Feralnego dnia, kilka tygodniu po zerwaniu romansu, kobieta weszła do szkoły, w której uczył się Piotruś. Choć sama pracowała w innej, to była znana w środowisku i nikogo nie zdziwiło, że prosi o klucze do gabinetu pielęgniarki. Po drodze zaczepiła dwóch uczniów i poprosiła ich, aby przekazali Piotrowi P., żeby zgłosił się do gabinetu lekarskiego. Kiedy chłopczyk pojawił się tam zadała mu ponad trzydzieści ciosów nożem introligatorskim, głównie w szyję.

Piotr P. zmarł z wykrwawienia przed przybyciem pogotowia. Po zbrodni Mariola M. uciekła. Prokuratura wydała za nią list gończy, a mundurowi przeszukiwali lasy w okolicach Czarnej Białostockiej. Zatrzymano ją po dwóch dniach poszukiwań w podwarszawskich Markach.

Nauczycielka zabiła ucznia – wyrok

Narzędzie zbrodni stanowiło jeden z głównych dowodów, popierających tezę o zemście zawartą w akcie oskarżenia. Jeden ze świadków zeznał, że nauczycielka dzień przed dokonaniem zbrodni odwiedziła Jerzego i jego żonę. Zażądała kupna mieszkania i umożliwienia wyjazdu z Czarnej Białostockiej. Obciążający dla kobiety był też fakt, że w plecaku, który miała ze sobą 25 kwietnia, znajdował się paszport.
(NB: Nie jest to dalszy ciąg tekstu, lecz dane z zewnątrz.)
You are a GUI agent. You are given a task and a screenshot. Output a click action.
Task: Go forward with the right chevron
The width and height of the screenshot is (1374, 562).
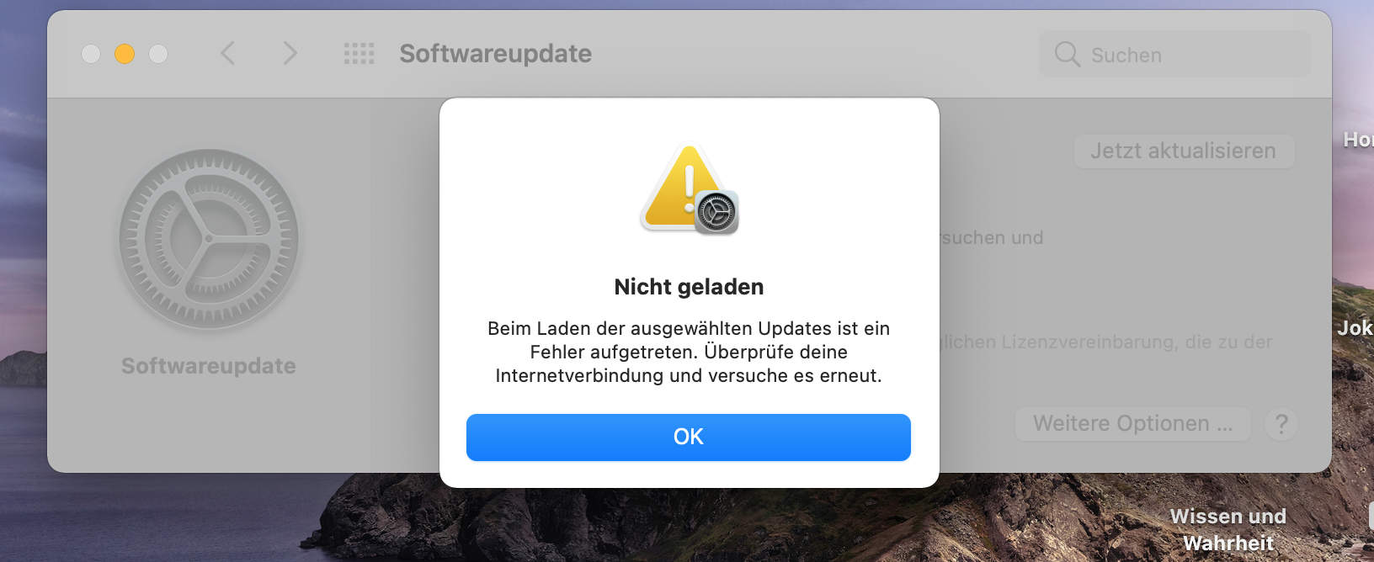coord(290,53)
Mogło to świadczyć o tym, że po zabójstwie Piotra chciała zbiec za granicę.

Prokuratura i oskarżyciele posiłkowi i rodzice chłopca domagali się dożywocia. Według biegłych medyków Mariola M. działała w afekcie fizjologicznym. Ostatecznie Sąd Okręgowy w Białymstoku skazał nauczycielkę na 25 lat więzienia.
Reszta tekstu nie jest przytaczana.